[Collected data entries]
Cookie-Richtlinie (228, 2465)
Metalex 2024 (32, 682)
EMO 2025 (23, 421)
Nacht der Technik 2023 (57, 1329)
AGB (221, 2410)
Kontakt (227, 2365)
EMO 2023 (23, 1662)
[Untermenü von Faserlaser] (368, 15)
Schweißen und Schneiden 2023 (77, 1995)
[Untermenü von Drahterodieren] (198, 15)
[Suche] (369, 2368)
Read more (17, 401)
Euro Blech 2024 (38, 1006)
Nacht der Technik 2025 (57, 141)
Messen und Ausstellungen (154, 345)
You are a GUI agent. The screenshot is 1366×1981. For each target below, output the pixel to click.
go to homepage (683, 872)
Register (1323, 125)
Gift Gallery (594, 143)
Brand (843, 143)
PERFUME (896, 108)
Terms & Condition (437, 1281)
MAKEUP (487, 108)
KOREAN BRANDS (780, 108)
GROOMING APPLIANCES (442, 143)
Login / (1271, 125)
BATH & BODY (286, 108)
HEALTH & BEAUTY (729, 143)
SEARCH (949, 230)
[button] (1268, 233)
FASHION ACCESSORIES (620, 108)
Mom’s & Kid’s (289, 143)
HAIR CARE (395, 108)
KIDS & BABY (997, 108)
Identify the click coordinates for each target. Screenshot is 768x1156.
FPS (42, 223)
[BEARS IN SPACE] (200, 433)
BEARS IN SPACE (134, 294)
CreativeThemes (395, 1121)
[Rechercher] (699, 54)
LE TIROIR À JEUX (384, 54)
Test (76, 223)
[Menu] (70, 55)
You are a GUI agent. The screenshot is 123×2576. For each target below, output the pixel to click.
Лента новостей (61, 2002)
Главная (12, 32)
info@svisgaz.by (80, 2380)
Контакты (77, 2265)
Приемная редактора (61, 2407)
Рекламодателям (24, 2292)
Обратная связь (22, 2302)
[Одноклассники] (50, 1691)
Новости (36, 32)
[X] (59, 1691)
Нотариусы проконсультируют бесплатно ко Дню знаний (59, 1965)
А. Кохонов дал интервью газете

**Try it:** Reproduce without change every line of the entries above, from the one containing "Рекламодателям (24, 2292)" through the last.

**Your response:**
Рекламодателям (24, 2292)
Обратная связь (22, 2302)
[Одноклассники] (50, 1691)
Новости (36, 32)
[X] (59, 1691)
Нотариусы проконсультируют бесплатно ко Дню знаний (59, 1965)
А. Кохонов дал интервью газете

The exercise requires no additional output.